Wie schon in den vergangenen Jahren organisierten wir als „Laskerkiez“ in diesem Jahr einen Stolpersteinrundgang rund um den Lasker- und Rudolfkiez. Während wir die Veranstaltung in vorangegangenen Jahren immer im halböffentlichen Nachbarschaftskreis durchführten, entschieden wir uns in diesem Jahr für eine öffentliche Mobilisierung. Warum? Weil wir das Gefühl hatten, dass dies angesichts des rapiden Anstiegs antisemitischer An- und Übergriffe, insbesondere aufgrund des schwelenden Nahostkonflikts, dringend geboten ist. Auch im Laskerkiez war es zu antisemitischen Markierungen mit Davidstern an Häusern gekommen. Aber auch darüber hinaus hielten wir es für relevant mehr Menschen auf die Ereignisse vor 85 Jahren, in der Reichspogromnacht, hinzuweisen und zu sensibilisieren.
Zu unserer großen Verwunderung erschienen rund 60 Menschen aus unserer Nachbarschaft am angekündigten Treffpunkt, darunter auch viele Familien mit Kindern. Eine viel größere Anzahl als wir zunächst erwartet hatten. Gemeinsam besuchten wir 19 Stolpersteine in unserem Kiez und verlasen teils mehr, teils weniger gekürzte Informationen und Biografien der Deportierten, sofern diese bekannt waren. An einer Stelle sangen wir zusammen das Lied „Die Moorsoldaten“. Unter den Personen, denen mit einem Stolperstein gedacht wird befanden sich nicht nur Jüd*innen, sondern auch kommunistische Widerstandskämpfer*innen (wie z.B. Paul Schiller für den wir bereits eine eigene Kundgebung organisiert haben) oder auch Mitglieder der Zeugen Jehovas. Besonders hervorzuheben ist an dieser Stelle das Engagement von Nachbar*innen, die bereits im Vorfeld Infos zu einigen Stolpersteinen recherchiert hatten, die sich online nicht fanden. Auch wurden wir von Betreibenden des Bluesky Accounts @keinverblassen.bsky.social auf weitere Stolpersteine aufmerksam gemacht, die wir selbst nicht recherchiert hatten und die teils nicht online verzeichnet waren. Daher wird der Stolpersteinrundgang im nächsten Jahr noch Mal ergänzt und ausführlicher.

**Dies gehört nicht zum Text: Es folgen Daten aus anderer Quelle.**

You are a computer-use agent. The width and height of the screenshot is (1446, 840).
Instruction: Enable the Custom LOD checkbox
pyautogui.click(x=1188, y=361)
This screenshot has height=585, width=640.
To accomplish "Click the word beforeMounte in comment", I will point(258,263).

Nach knapp 2 Stunden war der Rundgang beendet. Nachbar*innen bedankten sich und nutzen die anschließende Zeit zum gemeinsamen Austausch und zum Kennenlernen.

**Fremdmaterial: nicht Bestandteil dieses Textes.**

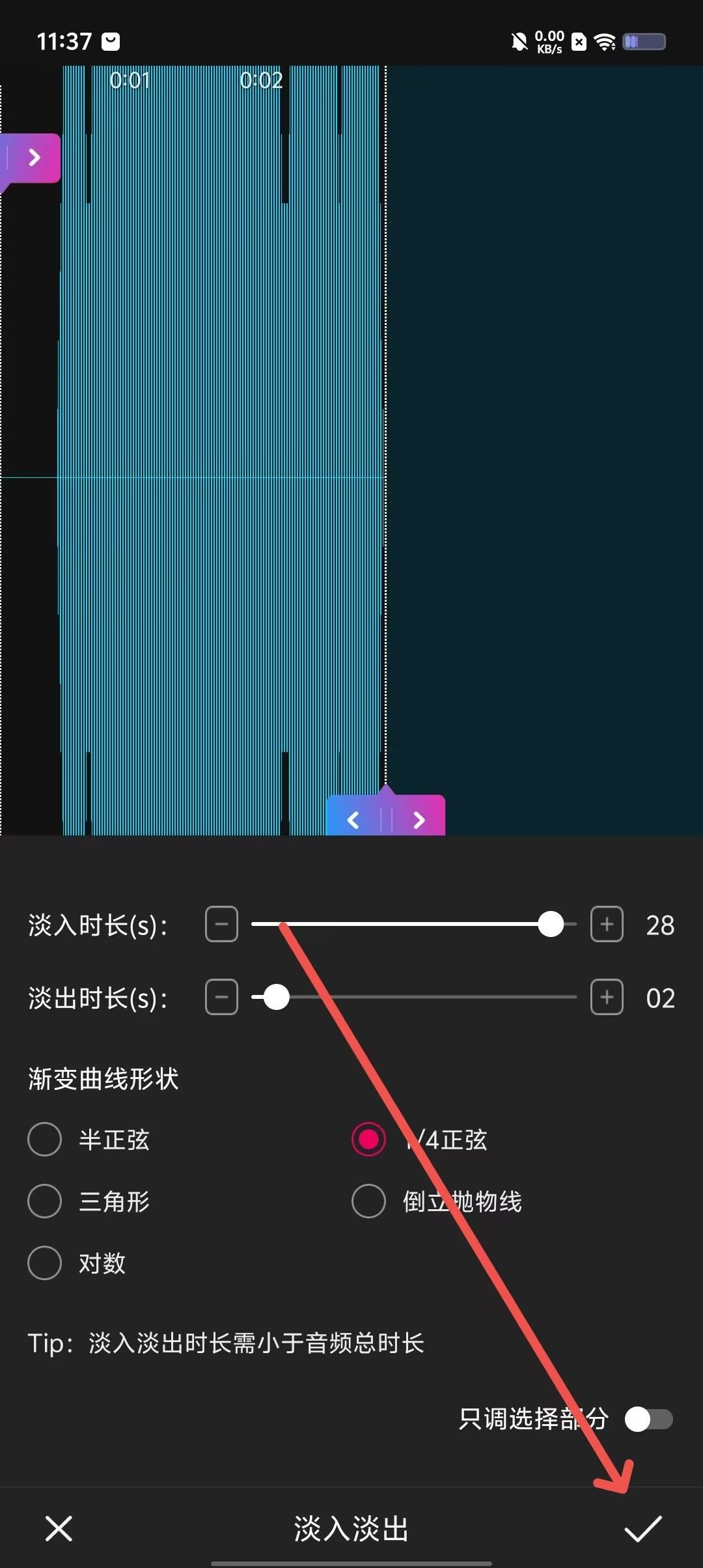Choose the 倒立抛物线 curve option
Image resolution: width=703 pixels, height=1568 pixels.
coord(437,1201)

Wir denken: Damit das „Nie Wieder“ auch wirklich ein „Nie wieder“ bleibt, müssen wir auf die Vergangenheit aufmerksam machen und aus ihr lernen. Antisemitische Kontinuitäten sollten aufgezeigt werden und wir müssen uns gemeinsam als Nachbarschaft mit allen Mitteln dagegen wehren. Rassismus und Antisemitismus dürfen dabei nicht gegeneinander ausgespielt werden, wie es gerade große Teile des öffentlichen Diskurses prägt.
Wir bedanken uns bei allen Teilnehmenden und möchten mit diesem kleinen Nachbereitungstext weitere Nachbarschaftsgruppen motivieren eigene Spaziergänge zu unternehmen. Insbesondere auch abseits der großen Gedenkdemonstration in Berlin-Moabit. Mit unserer Aktion haben wir vermutlich mehr Nachbar*innen erreicht, die ansonsten zu keiner Demonstration in einem anderen Teil in Berlin gekommen wären. Wir sehen es als unsere Aufgabe, unsere Kieze und unsere Nachbarschaft zu politisieren und vor Ort gemeinsam Aktionen zu organisieren.